The problem:
Copy out, precisely as given, the lines from the line with "Browse for output folder via folder icon" to the end of the entries that follow.

Input material:
[Start of section]
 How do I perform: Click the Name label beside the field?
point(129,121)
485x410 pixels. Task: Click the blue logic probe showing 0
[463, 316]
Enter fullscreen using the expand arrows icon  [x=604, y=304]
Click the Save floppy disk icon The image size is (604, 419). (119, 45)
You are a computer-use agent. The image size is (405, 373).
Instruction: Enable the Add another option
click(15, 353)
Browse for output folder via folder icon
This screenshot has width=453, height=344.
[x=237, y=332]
[End of section]
Solution to the exercise:
Browse for output folder via folder icon
This screenshot has width=453, height=344.
[x=237, y=332]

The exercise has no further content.